Addressing the private Heritage Foundation on weapons of mass destruction threats, Undersecretary of State for Arms Control and International Security John Bolton said, “For four decades, Cuba has maintained a well-developed and sophisticated biomedical industry, supported until 1990 by the Soviet Union…. Analysts and Cuban defectors have long cast suspicion on the activities conducted in these biomedical facilities. Here is what we now know: The United States believes that Cuba has at least a limited, offensive biological warfare research and development effort.”
Bolton also said that Cuba has given dual-use biotechnology to other “rogue states” and that Washington fears that this technology could support biological weapons programs in those states. Bolton did not say which countries the United States believes Cuba has aided but mentioned that Cuban President Fidel Castro visited Iran, Syria, and Libya last year.
The undersecretary called on Cuba to halt its biological weapons-related cooperation with rogue states and to fully adhere to the Biological Weapons Convention, which Havana ratified in April 1972 and which outlaws offensive biological weapons development and transfers.
Bolton’s speech came two weeks before a new Bush initiative that challenged the Cuban government to carry out sweeping political and economic reforms and followed a November statement in which the undersecretary fingered other countries for violating the BWC.
Bolton’s statement was largely regarded as a new accusation, but it did not actually break new ground, as it closely mirrored mid-March testimony given by a senior State Department intelligence official before a Senate committee. That testimony appears to be the first time such a statement was publicly made by a U.S. official about Cuba’s biological weapons capabilities.
Speaking May 10 on Cuban television, Castro dismissed Bolton’s charges as a “treacherous” lie and said that weapons of mass destruction programs would ruin the economy of a small nation, such as Cuba. Two days later, Castro offered former President Jimmy Carter, who was in Havana on a private visit, as well as any specialist Carter might choose, complete access to any Cuban scientific research center.
During a May 13 visit to the Center for Genetic Engineering and Biotechnology in Havana, Carter said that he had asked Bush administration officials before his trip about Cuban ties to terrorists and had been told Cuba had not transferred information abroad that could be used for “terrorist purposes.” Carter also expressed doubt that Cuba is providing Libya or Iran with “terrorist information.”

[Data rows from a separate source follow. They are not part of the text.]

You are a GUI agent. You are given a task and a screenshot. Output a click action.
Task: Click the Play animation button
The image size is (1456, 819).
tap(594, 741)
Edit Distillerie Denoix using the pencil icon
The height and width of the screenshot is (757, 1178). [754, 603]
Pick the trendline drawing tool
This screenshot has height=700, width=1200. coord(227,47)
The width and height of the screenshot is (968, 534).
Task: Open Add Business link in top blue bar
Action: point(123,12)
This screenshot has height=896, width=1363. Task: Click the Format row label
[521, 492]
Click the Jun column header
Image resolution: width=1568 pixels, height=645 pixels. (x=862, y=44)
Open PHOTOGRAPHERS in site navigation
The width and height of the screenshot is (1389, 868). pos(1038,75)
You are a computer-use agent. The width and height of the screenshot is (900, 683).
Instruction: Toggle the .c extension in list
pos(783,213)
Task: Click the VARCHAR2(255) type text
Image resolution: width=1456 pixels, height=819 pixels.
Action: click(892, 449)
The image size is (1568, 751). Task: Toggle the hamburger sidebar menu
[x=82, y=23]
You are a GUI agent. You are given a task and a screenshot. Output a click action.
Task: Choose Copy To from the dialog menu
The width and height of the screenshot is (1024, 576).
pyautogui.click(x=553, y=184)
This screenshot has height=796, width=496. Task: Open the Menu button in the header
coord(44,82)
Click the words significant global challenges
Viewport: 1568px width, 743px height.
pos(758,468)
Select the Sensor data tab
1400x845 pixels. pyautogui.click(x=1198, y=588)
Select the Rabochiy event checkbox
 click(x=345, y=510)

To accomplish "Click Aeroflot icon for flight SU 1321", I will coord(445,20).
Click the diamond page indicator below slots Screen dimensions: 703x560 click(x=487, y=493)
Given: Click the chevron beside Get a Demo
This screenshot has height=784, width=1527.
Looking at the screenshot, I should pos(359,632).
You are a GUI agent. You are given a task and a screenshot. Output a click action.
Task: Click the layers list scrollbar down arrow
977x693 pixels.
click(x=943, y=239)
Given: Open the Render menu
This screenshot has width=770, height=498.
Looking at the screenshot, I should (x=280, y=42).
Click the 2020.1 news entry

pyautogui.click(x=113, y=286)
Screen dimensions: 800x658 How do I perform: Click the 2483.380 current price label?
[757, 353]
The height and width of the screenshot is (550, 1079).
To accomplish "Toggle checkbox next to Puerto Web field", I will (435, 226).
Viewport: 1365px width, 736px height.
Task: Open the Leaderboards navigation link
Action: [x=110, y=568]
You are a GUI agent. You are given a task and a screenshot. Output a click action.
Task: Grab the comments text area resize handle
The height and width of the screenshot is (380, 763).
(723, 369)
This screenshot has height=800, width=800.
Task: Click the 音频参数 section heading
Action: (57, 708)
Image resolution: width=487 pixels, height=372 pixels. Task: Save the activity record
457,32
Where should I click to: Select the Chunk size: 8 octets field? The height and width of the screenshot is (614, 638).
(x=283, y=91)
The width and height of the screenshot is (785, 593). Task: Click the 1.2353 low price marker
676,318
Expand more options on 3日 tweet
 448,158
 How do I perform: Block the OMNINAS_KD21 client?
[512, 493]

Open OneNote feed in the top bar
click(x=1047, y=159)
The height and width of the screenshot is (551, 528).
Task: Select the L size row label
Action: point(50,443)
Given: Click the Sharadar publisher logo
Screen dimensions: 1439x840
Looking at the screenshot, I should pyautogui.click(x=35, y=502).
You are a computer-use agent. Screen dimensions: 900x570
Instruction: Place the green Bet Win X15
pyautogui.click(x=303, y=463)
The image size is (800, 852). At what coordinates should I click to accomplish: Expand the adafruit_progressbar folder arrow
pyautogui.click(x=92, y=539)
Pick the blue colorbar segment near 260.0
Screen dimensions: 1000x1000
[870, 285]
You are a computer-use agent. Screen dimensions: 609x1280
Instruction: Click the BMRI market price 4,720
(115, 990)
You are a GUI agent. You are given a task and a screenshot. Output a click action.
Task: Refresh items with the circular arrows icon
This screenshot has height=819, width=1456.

Although Defense Secretary Donald Rumsfeld has said he has not seen the intelligence that led to Bolton’s remarks, other senior administration officials have stood by the undersecretary and further clarified the U.S. position. Speaking to the press May 14, Secretary of State Colin Powell said, “As Undersecretary Bolton said recently, we do believe that Cuba has a biological offensive research capability. We didn’t say that it actually had such weapons, but it has the capacity and the capability to conduct such research.”
Speaking a day earlier on “The NewsHour With Jim Lehrer,” national security adviser Condoleezza Rice said, “There is plenty of reasons to be very concerned about what the Cubans are doing in this area.” She also questioned the usefulness of conducting on-site inspections to resolve concerns about biological weapons development, saying, “I will say that you can’t show someone a biotech lab and be assured that they’re not creating weapons of mass destruction. That’s not how biological weapons work. They’re actually very easy to conceal.”
On May 16, State Department spokesman Richard Boucher also questioned the usefulness of inspections, saying they could not add more than “limited value in resolving compliance concerns.” Boucher said that once Cuba complies with the BWC, it could demonstrate its compliance by opening its laboratories up and conducting exchanges with scientists and other people “in the field.”